Frais bancaires : à combien sont limités les frais de succession depuis le 1er janvier 2026 ?
information fournie par Moneyvox 13/01/2026 à 08:10

En matière de succession les frais bancaires sont désormais encadrés ( Crédits photo: © lexiconimages- stock.adobe.com)

Depuis le 13 novembre 2025, le montant des frais de succession que les banques peuvent facturer est encadré. Des frais dont le montant a été revalorisé au 1er janvier 2026. Zoom sur les nouvelles limites en vigueur.

Le 14 août 2025, la publication au Journal officiel d'un décret a instauré de nouvelles règles en matière de frais bancaires. Depuis l'entrée en vigueur de ce texte, le 13 novembre dernier, les banques sont contraintes de respecter certaines limites en matière de facturation de frais sur les successions au moment du décès de leurs clients. Un plafonnement des frais sur la transmission de patrimoine dont le montant a été amené à évoluer au 1er janvier 2026.

Un encadrement des frais de succession instauré en novembre 2025

Inventaire des fonds, échanges avec le notaire, recherche des héritiers… lors du décès de l'un de leurs clients, les banques sont amenées à réaliser plusieurs formalités administratives. Des démarches qui nécessitent du temps, et que les banques ont pendant longtemps facturé librement. Résultat : même pour des successions simples ou de faibles sommes, les frais de succession prélevés pouvaient s'avérer particulièrement élevés.

Heureusement, un décret publié au Journal officiel le 14 août 2025 est venu poser un cadre. Depuis l'entrée en vigueur de ce texte, le 13 novembre dernier, les banques ne sont plus totalement libres de fixer leurs tarifs. Les frais de transmission sont désormais plafonnés à 1 % du montant de la succession (incluant le solde des comptes courants et la valorisation des produits d'épargne). En outre, le décret du 14 août 2025 limite le montant total des frais à 850 euros.

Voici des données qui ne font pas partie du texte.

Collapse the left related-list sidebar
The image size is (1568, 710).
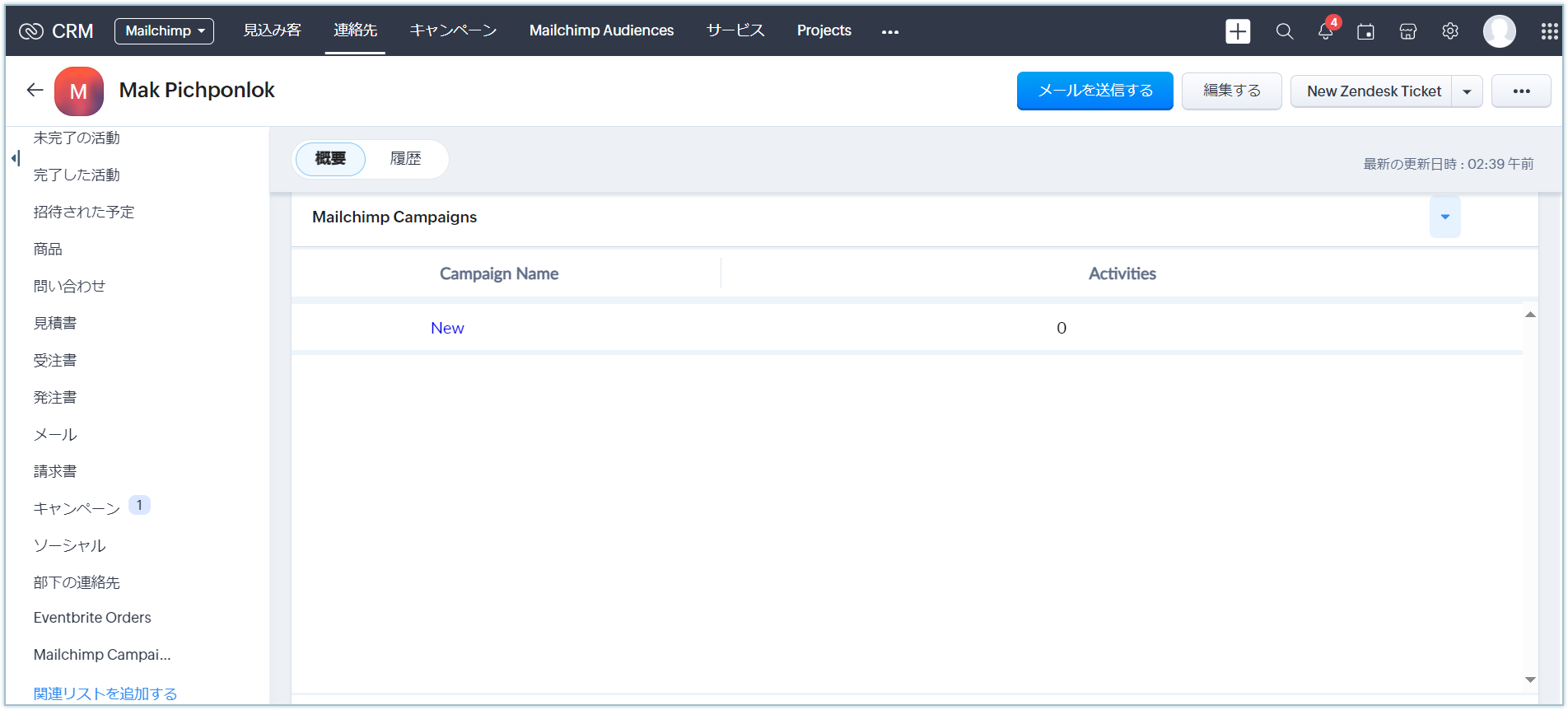tap(15, 158)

En outre, le décret de 2025 empêche les établissements bancaires de facturer des frais de succession dans certaines situations. Cela est le cas lorsque la personne décédée est mineure, lorsque le montant de la succession est inférieur à 5 910 euros ou lorsque la situation est simple, par exemple lorsque les héritiers se présentent à la banque munis d'un acte de notoriété ou d'une attestation signée.

Quel est le nouveau plafonnement des frais de succession en 2026 ?

Chaque année, le plafonnement institué par le décret publié en 2025 est amené à évoluer en fonction de l'inflation. Ainsi, depuis le 1er janvier 2026, le montant plafond pour les frais bancaires de succession est passé de 850 euros à 857 euros. Le pourcentage que les banques peuvent prélever, en revanche, ne change pas, et reste fixé à 1 %. Pour un capital à transmettre de 120 000 euros, par exemple, le montant théorique des frais de succession est de 1 200 euros, mais, en réalité, seuls 857 euros seront prélevés.

Lorsque la succession entre dans l'un des trois cas de gratuité des frais de succession (personne décédée mineure, solde total inférieur à un certain montant et succession sans complexité manifeste), les règles restent inchangées en 2026, à l'exception du montant des "petites" successions. La somme exonérée de cette catégorie de frais bancaires passe à 5 965 euros au lieu de 5 910 euros, toujours en lien avec l'inflation, selon les données de l'arrêté publié au Journal officiel le mercredi 31 décembre.

Malgré la nouvelle réglementation en vigueur, les banques n'ont pas dit leur dernier mot. En effet, le nouvel encadrement des frais de succession ne concerne pas la transmission des capitaux cumulés sur certains contrats, à l'image d'un Plan d'épargne avenir climat ou d'un Compte PME innovation. Les établissements bancaires conservent donc encore une certaine marge de manœuvre pour facturer des frais de succession d'un montant élevé.